I took it to mean this

It costs water to get crude oil, if you want sustainability at industrial volumes. Not so for wild arbor trees or cultivating with pips.

So, for the oil cases it would be useful to look at net water production after the cost of whatever oil wells you'd need to sustain production.

Also, labor is another metric these approaches differ on, useful to look at.

Personally I have so much water since the introduction of saltwater geysers that I don't need to even tame all my steam vents. Must be feeding 40 dupes, bristle blossoms :) or on a map without tide pools

I do take in to account water consumption.  The main point is that the water consumption of oil wells doesn't matter, as the natural gas and the crude oil costed the same amount of water, so they cancel out in the math.  This is because I am considering the difference between burning the petroleum in a petroleum generator and natural gas. 

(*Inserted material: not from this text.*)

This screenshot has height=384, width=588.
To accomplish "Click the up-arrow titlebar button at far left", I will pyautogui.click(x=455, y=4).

In the first approach, I looked at the difference in space and water production between petroleum and natural gas generators to determine how much more water you get per tile.  Since the petroleum took less space, but the natural gas produced more water using the same resources, the natural gas approach effectively used that larger space to produce more water.

Then, I compared that to domestic arbor trees. 

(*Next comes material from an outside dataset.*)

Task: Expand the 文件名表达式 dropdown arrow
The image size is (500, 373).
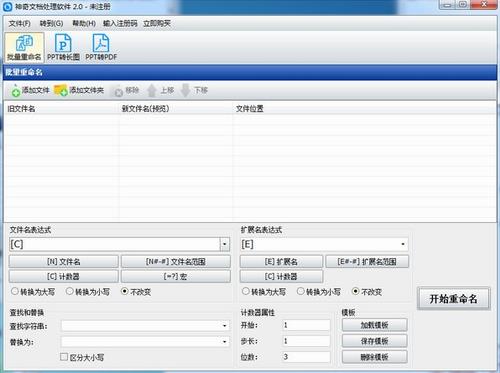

Then, I compared that to wild arbor trees.

With dupe labor, I agree that there is dupe labor involved in harvesting trees.  But I consider dupe labor to be not as bad as others do.  You can hire a dupe who specializes in that task and lock them in with the trees.  I mean, you have dupes, what are they there for?  To hang around idle, or to do work?  And if a dupe's job produces more resources than they consume, why not have them?